Casino Zone - Heart of a Dog = Sub Animal Noises

I swear the older I get, the more I enjoy this band. Like The Crocketts meets Yourcodenameis:milo or At the Drive-In. Sick, in other words. Check out their new track, 'Heart of a Dog = Sub Animal Noises'. Pretty funny video too, let's hope that the EP is as good as this single. 
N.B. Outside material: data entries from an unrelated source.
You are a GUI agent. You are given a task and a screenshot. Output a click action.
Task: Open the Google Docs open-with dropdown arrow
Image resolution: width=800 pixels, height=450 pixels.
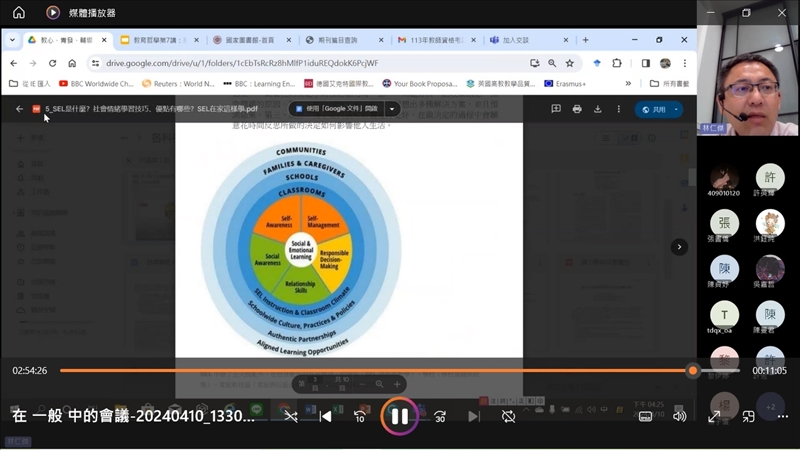393,109
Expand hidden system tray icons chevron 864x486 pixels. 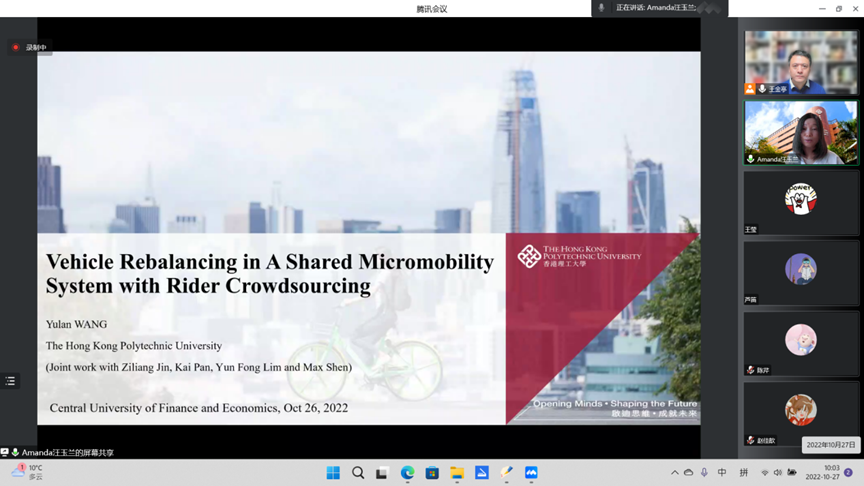(x=675, y=473)
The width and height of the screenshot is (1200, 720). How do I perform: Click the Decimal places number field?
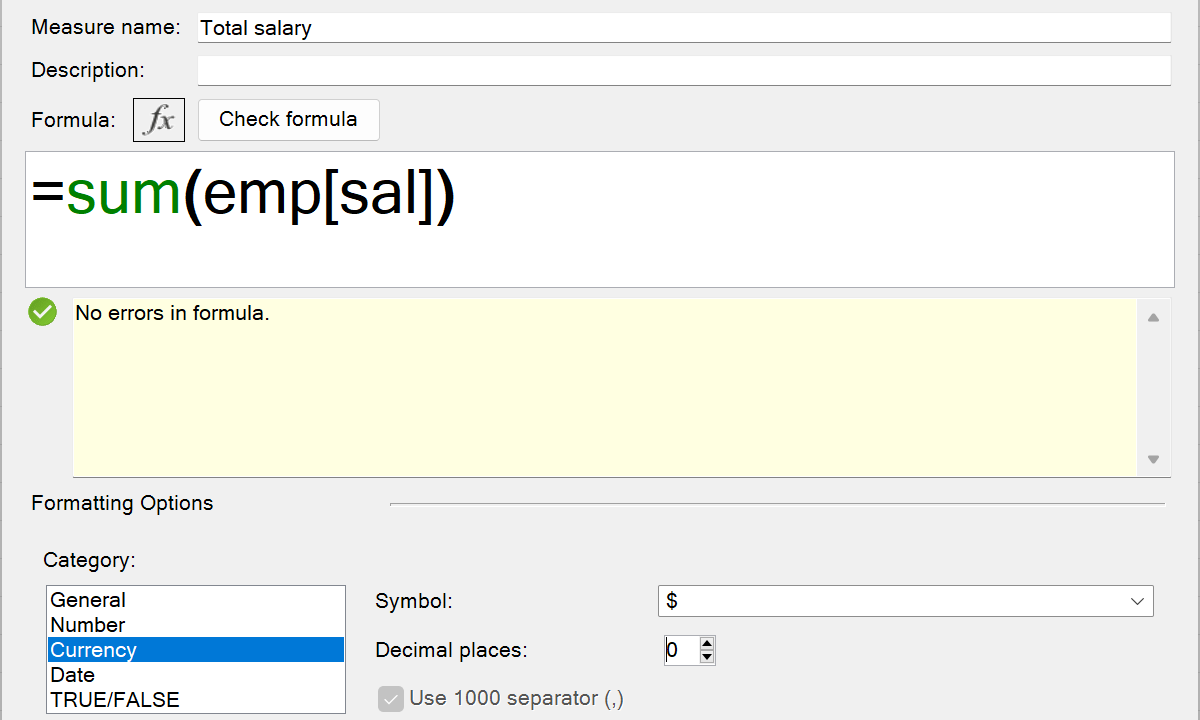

Wednesday, 21 September 2011

I promise, when I get a job...

...that I will try and get updates to be a bit more regular around here. Anyway, in the meantime have two more free EPs from my label. Both come personally and critically recommended.*

*trust me on this one, it's 1am and I can't be bothered to find the links, but the press clippings are on their artist pages, or you can Google.

Sunday, 11 September 2011

Confessions (EP)
Rating: 4/5
I have to admit, I wasn't totally sold on this EP at first. Of course I mean only until I'd heard the break at about three minutes in of track two, 'Broken'. After that I was sold.
So first let's dispense with the soundbite PR bit (and admittedly probably the reason this ended up on my doorstep); the driving force behind the band is Debbie Smith, who was the live guitarist for Curve. Naturally then, as you'd expect there's some similarity with Dean Garcia's post-Curve project, SPC ECO, although Blindness' sound is notably darker, more in tune with Curve's pseudo-goth asthetic than the joyous dream pop of SPC's recent Big Fat World EP.
Besides that (and not a reference to Curve in sight), what do Blindness sound like? Well, on track one it's driving dark shoegaze melded with the atmospherics of dark ambient- think Portishead's more unsettling moments- and the pop electronica sensibilities of recent Metric. In fact, however inappropriate that last reference point may appear, it's one that as a listener I kept referring to. 'Confessions' has a drum track that even quite reminds of 'Help, I'm Alive', though one doubts that Debbie Smith owns many Metric records.
Though the guitar noisily clawing its way to the fore on 'Broken' is my favourite individual moment, the closer 'No One Counts', with echoes of the increasing band dynamic of Massive Attack circa 100th Window (and specifically the guitar figures of 'What Your Soul Sings') is the finest individual track. At only three tracks it's a little light on running length, but on the basis of this their next release will still have to be exceptional for Blindness to truly stand out, good though it is.